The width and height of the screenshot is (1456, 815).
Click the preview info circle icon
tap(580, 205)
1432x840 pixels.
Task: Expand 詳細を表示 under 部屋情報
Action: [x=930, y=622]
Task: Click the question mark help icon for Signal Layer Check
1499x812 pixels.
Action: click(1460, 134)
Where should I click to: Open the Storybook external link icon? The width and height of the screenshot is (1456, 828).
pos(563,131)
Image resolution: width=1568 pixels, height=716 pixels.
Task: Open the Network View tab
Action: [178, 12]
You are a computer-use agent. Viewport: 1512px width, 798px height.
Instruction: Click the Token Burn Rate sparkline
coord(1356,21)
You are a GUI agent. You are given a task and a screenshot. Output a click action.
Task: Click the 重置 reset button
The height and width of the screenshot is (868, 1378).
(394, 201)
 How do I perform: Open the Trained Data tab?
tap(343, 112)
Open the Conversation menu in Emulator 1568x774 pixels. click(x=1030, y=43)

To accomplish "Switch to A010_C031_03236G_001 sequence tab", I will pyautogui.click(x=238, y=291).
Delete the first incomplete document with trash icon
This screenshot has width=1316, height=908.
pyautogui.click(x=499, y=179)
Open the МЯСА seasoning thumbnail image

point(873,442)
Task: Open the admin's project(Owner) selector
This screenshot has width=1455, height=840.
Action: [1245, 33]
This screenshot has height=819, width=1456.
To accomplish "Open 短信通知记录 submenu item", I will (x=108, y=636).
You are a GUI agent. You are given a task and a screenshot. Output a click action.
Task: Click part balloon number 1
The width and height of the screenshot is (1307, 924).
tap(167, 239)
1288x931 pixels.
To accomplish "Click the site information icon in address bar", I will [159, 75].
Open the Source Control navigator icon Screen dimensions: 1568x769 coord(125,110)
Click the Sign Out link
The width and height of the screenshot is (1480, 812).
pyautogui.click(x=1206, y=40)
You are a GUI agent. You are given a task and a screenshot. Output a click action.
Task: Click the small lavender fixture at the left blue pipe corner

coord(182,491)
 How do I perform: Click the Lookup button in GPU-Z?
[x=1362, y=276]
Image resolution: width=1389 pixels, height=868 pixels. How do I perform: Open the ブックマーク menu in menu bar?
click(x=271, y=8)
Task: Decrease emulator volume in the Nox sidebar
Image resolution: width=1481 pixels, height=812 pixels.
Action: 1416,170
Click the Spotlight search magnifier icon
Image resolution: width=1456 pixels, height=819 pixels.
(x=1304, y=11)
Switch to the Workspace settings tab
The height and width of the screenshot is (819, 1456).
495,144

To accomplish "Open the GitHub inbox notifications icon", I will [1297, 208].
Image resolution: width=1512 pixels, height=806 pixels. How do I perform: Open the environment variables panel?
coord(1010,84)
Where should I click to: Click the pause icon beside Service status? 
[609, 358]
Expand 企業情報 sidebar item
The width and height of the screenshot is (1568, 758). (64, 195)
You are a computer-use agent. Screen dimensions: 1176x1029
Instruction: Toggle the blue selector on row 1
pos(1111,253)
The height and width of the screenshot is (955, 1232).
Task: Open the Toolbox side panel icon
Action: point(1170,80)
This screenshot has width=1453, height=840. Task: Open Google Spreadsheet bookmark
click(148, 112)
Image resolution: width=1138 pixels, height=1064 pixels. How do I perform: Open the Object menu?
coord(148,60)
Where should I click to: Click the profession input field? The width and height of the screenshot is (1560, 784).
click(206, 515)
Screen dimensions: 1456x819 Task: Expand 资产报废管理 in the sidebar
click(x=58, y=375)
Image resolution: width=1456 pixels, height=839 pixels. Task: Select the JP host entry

──────────

**What the task requires**
Set down the entries again, exactly as they stand above.

**Exercise result**
The width and height of the screenshot is (1456, 815).
Click the preview info circle icon
tap(580, 205)
1432x840 pixels.
Task: Expand 詳細を表示 under 部屋情報
Action: [x=930, y=622]
Task: Click the question mark help icon for Signal Layer Check
1499x812 pixels.
Action: click(1460, 134)
Where should I click to: Open the Storybook external link icon? The width and height of the screenshot is (1456, 828).
pos(563,131)
Image resolution: width=1568 pixels, height=716 pixels.
Task: Open the Network View tab
Action: [178, 12]
You are a computer-use agent. Viewport: 1512px width, 798px height.
Instruction: Click the Token Burn Rate sparkline
coord(1356,21)
You are a GUI agent. You are given a task and a screenshot. Output a click action.
Task: Click the 重置 reset button
The height and width of the screenshot is (868, 1378).
(394, 201)
 How do I perform: Open the Trained Data tab?
tap(343, 112)
Open the Conversation menu in Emulator 1568x774 pixels. click(x=1030, y=43)

To accomplish "Switch to A010_C031_03236G_001 sequence tab", I will pyautogui.click(x=238, y=291).
Delete the first incomplete document with trash icon
This screenshot has width=1316, height=908.
pyautogui.click(x=499, y=179)
Open the МЯСА seasoning thumbnail image

point(873,442)
Task: Open the admin's project(Owner) selector
This screenshot has width=1455, height=840.
Action: [1245, 33]
This screenshot has height=819, width=1456.
To accomplish "Open 短信通知记录 submenu item", I will (x=108, y=636).
You are a GUI agent. You are given a task and a screenshot. Output a click action.
Task: Click part balloon number 1
The width and height of the screenshot is (1307, 924).
tap(167, 239)
1288x931 pixels.
To accomplish "Click the site information icon in address bar", I will [159, 75].
Open the Source Control navigator icon Screen dimensions: 1568x769 coord(125,110)
Click the Sign Out link
The width and height of the screenshot is (1480, 812).
pyautogui.click(x=1206, y=40)
You are a GUI agent. You are given a task and a screenshot. Output a click action.
Task: Click the small lavender fixture at the left blue pipe corner

coord(182,491)
 How do I perform: Click the Lookup button in GPU-Z?
[x=1362, y=276]
Image resolution: width=1389 pixels, height=868 pixels. How do I perform: Open the ブックマーク menu in menu bar?
click(x=271, y=8)
Task: Decrease emulator volume in the Nox sidebar
Image resolution: width=1481 pixels, height=812 pixels.
Action: 1416,170
Click the Spotlight search magnifier icon
Image resolution: width=1456 pixels, height=819 pixels.
(x=1304, y=11)
Switch to the Workspace settings tab
The height and width of the screenshot is (819, 1456).
495,144

To accomplish "Open the GitHub inbox notifications icon", I will [1297, 208].
Image resolution: width=1512 pixels, height=806 pixels. How do I perform: Open the environment variables panel?
coord(1010,84)
Where should I click to: Click the pause icon beside Service status? 
[609, 358]
Expand 企業情報 sidebar item
The width and height of the screenshot is (1568, 758). (64, 195)
You are a computer-use agent. Screen dimensions: 1176x1029
Instruction: Toggle the blue selector on row 1
pos(1111,253)
The height and width of the screenshot is (955, 1232).
Task: Open the Toolbox side panel icon
Action: point(1170,80)
This screenshot has width=1453, height=840. Task: Open Google Spreadsheet bookmark
click(148, 112)
Image resolution: width=1138 pixels, height=1064 pixels. How do I perform: Open the Object menu?
coord(148,60)
Where should I click to: Click the profession input field? The width and height of the screenshot is (1560, 784).
click(206, 515)
Screen dimensions: 1456x819 Task: Expand 资产报废管理 in the sidebar
click(x=58, y=375)
Image resolution: width=1456 pixels, height=839 pixels. Task: Select the JP host entry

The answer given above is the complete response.